Document section
----------------
Replacing the crack tip stress singularity with a cohesive zone, or a box model, allows the crack to penetrate the interface to a stiffer material. I know from own experience that phase field models of corrosion pitting, does the trick. Also we see that the blur crack tip in the present paper works. I could not find any comments in the present paper regarding the expected decrease of the crack energy release rate or necessity to increase the remote load to maintain a constant crack growth rate. If there were a dip of the crack tip driving force versus the remote load it would give a possible comparison with the length scale L, as defined by you.

Best regards, Per

Emilio Martínez Pañeda's picture

Dear Per,

Thank you for your kind reply. In addition to the 1998 paper by Francfort and Marigo I would recommend the 2000 work by Bourdin, Francfort and Marigo ("Numerical experiments in revisited brittle fracture"), where details of the phase field framework, including Gamma convergence and the Ambrosio and Tortorelli functional, are introduced. 

Regarding our recent paper on phase field fracture (and fatigue) of Shape Memory Alloys; an internal variable - the martensite volume fraction - is used to determine which regions correspond to martensite, austenite or the transformation region. 

I agree with your statement, the fracture energy-related length scale only plays a role if incorporated into the model. In that sense, I was thinking of the role of the phase field length scale (which can be tought as proportional to this fracture energy-related length scale) versus other models that include such a fracture length scale: cohesive zone models, non-local continuum damage models, etc. 

Kind regards,
Emilio Martínez-Pañeda

Blaise Bourdin's picture

Dear Per, Emilio, and others,

The 2001 paper is a bit dated now. Our 2008 long article / book "The variational approach to fracture" (DOI: 10.1007/s10659-007-9107-3), although also dated by today's standard, provides a good view of the foundations and theory of a field that is about 25 years old, even though many have discovered it recently.





Blaise Bourdin's picture

Since we are in the business of advertising codes, let me also pitch in mef90/vDef, the open source parallel implementation that I have used for almost all of my work in the field in the last 25 years or so.


ESIS's picture

Dear Professor Ståhle,

Thank you for considering our paper [1] in your blog entry and your
interesting thoughts!

At first, it seems not trivial to compare our simulations to the
considerations of Zak and Williams [2]. In phase-field models for
fracture, there is no real stress singularity anymore due to the
regularization of the crack surface with the length scale l_c.
Furthermore, the phase-field method comprises the specification of the
fracture toughness, which is a key ingredient in controlling the onset
of fracture. In other words, the value of the energy release rate at
which crack growth takes places is à priori prescribed. In addition to
this, we investigate cases with heterogeneous fracture toughnesses
compared to the publication of He and Hutchinson [3].
----------------
What to work on
According to the forum thread on phase field fracture, which internal variable does the paper on Shape Memory Alloys use to tell martensite, austenite and transformation regions apart? The lines that come next are separate material and have nothing to do with the forum thread on phase field fracture.

Items
----------------
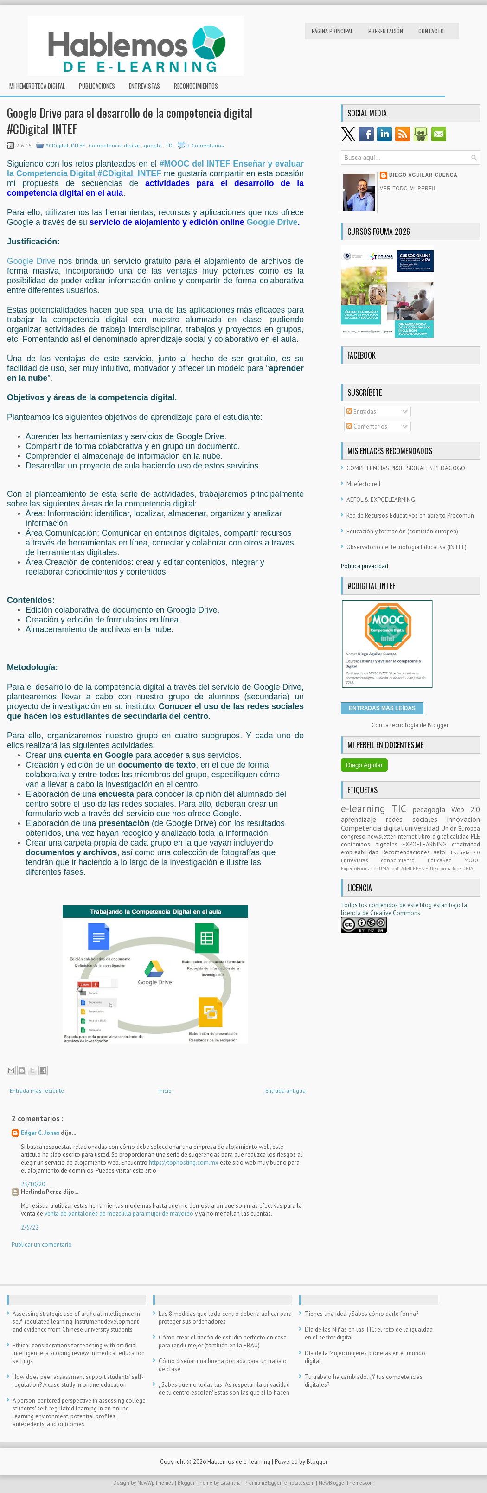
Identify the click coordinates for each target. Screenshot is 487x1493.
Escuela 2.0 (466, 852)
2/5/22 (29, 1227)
----------------
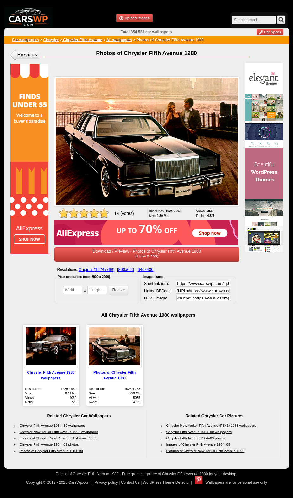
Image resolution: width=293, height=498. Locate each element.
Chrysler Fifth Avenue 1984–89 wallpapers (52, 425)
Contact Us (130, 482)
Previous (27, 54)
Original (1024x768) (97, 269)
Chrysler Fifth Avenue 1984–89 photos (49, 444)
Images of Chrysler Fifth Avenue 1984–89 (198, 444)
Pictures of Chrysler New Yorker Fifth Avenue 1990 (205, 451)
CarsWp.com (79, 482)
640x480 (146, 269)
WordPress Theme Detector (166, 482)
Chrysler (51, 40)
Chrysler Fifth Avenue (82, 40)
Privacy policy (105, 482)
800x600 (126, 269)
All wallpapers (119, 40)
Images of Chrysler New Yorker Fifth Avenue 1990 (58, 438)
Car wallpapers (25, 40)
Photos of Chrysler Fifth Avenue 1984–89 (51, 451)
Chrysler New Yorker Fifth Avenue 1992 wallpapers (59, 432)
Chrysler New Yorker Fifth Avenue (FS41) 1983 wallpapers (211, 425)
----------------
Task solution
The martensite volume fraction.